An offshoot of 'Occupy Wall Street' is taking the $1.2 trillion student loan bubble, debt servitude dilemma of America's youth into its own hands... bit by tiny bit. As The BBC reports, activist group 'Rolling Jubilee' wants to "liberate debtors" by buying student-debt-bundled ABS on the secondary market (where they trade at significant discounts) and writing off the underlying loans. As Rolling Jubilee notes, "your debts are on sale... just not on sale to you," until now.
Rolling Jubilee says the problem lies deep within the structure of the education system and the way that selling education as a commodity reinforces inequality.
"It is documented that they end up worse off and have no better chance of getting work than if they simply finished high school," she says.
This week, the Federal Reserve chief Janet Yellen warned the quadrupling of the student loan debt since 2004 represented a barrier to social mobility.
John Aspray, national field director at the United States Student Association (USSA), said recent changes in law mean people in medical or gambling debt can declare themselves bankrupt - but to do so for student debt means satisfying an '"undue hardship" criteria, which is very difficult to prove.

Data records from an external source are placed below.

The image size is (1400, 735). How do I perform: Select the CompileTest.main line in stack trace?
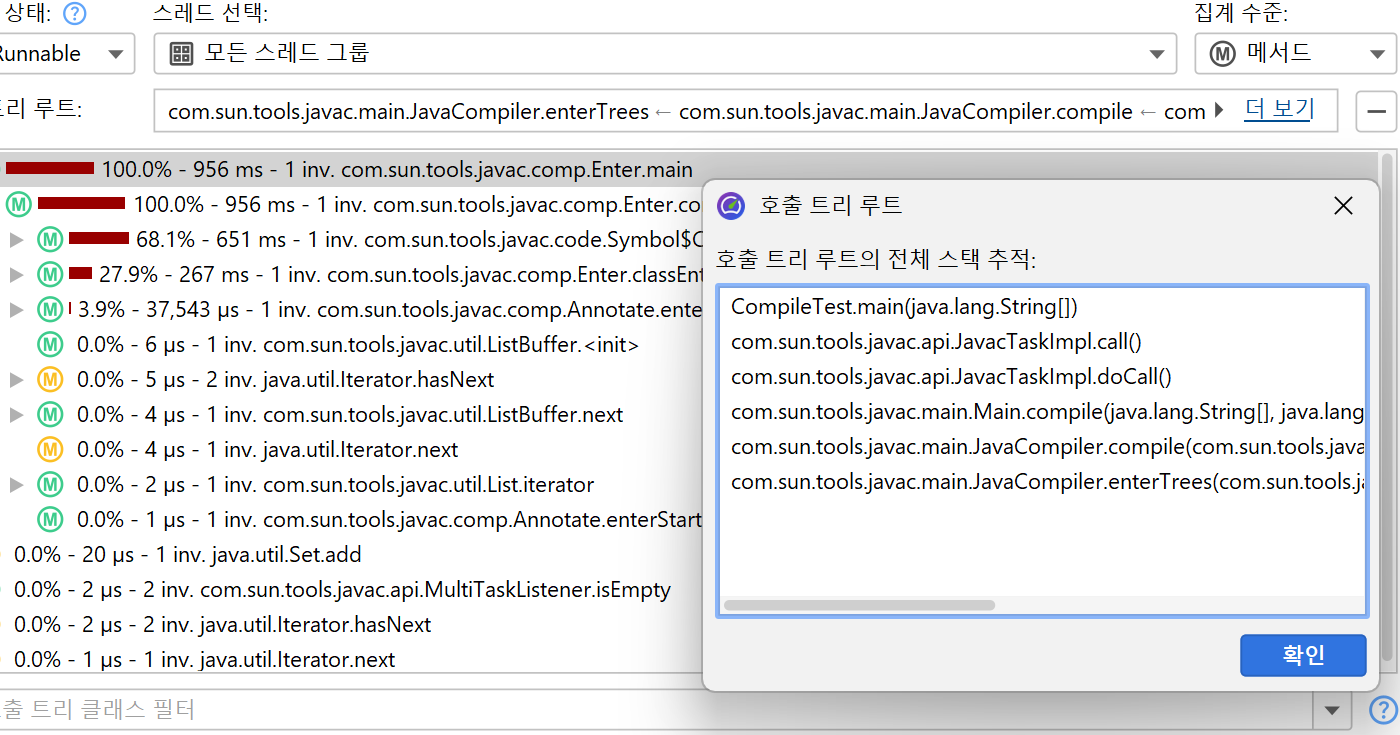click(904, 307)
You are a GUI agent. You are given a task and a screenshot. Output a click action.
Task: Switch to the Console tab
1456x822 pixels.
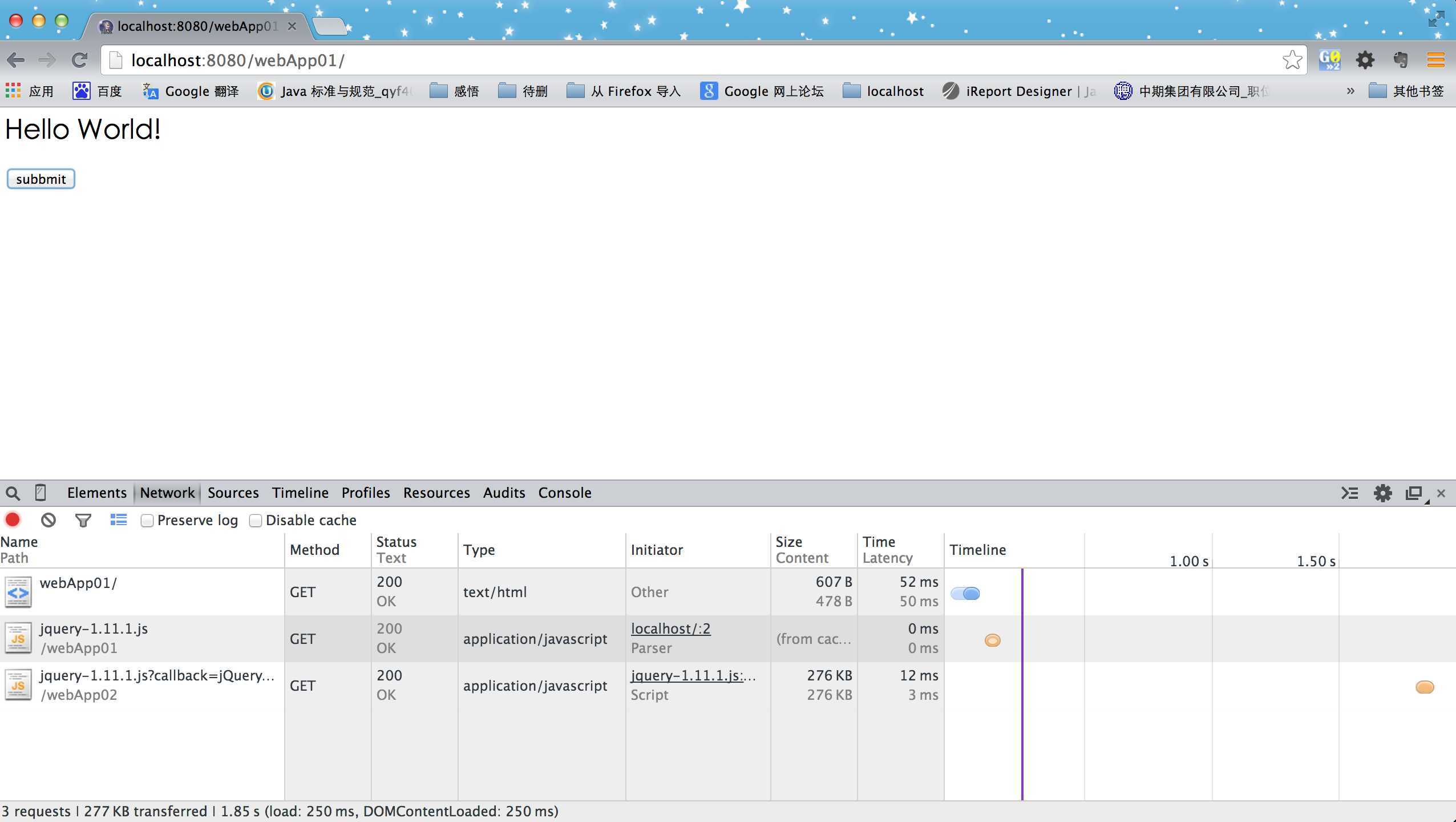pos(565,493)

"Opportunities for renegotiating are very well hidden," he says.
He says Rolling Jubilee's work was "important and symbolic" as a lot of people "don't even consider" getting rid of their debt.
As 85% of student loans are guaranteed by the national government the USSA is putting pressure on the department to "cut contracts with the worse corporations", says Mr Aspray.
"Political reforms are needed," he says. "We are going to see people continuing to rebel against this."
An activist group in the United States has been carrying out deeds that some might think the stuff of dreams - buying and cancelling other people's student debts.
Rolling Jubilee has purchased and abolished $3.8m (£2.35m) of debt owed by 2,700 students, paying just over $100,000 (£62,000), or as it says, "pennies on the dollar".
The campaign group, which wants to "liberate debtors", says it takes its name from the tradition in many religions of marking a "jubilee" celebration by freeing people from debt.
Debts can be bought and sold in the financial marketplace. But student debt, which has spiralled to an estimated $1.2 trillion (£619bn), is not usually as available to buy as other debts, such as unpaid medical bills.
In this speculative secondary market, third parties buy debt for a fraction of its original cost and try to collect the full amount from debtors.
But these debt campaigners are buying debts and then writing them off.
Laura Hanna at Rolling Jubilee says the student debt situation amounts to a "bubble".
The group pulled off the deal to illustrate how cheaply the money owed can be sold on the secondary debt market, she says.
"We wanted to question the morality around repayment," she says.
"Your debts are on sale. They are just not on sale to you."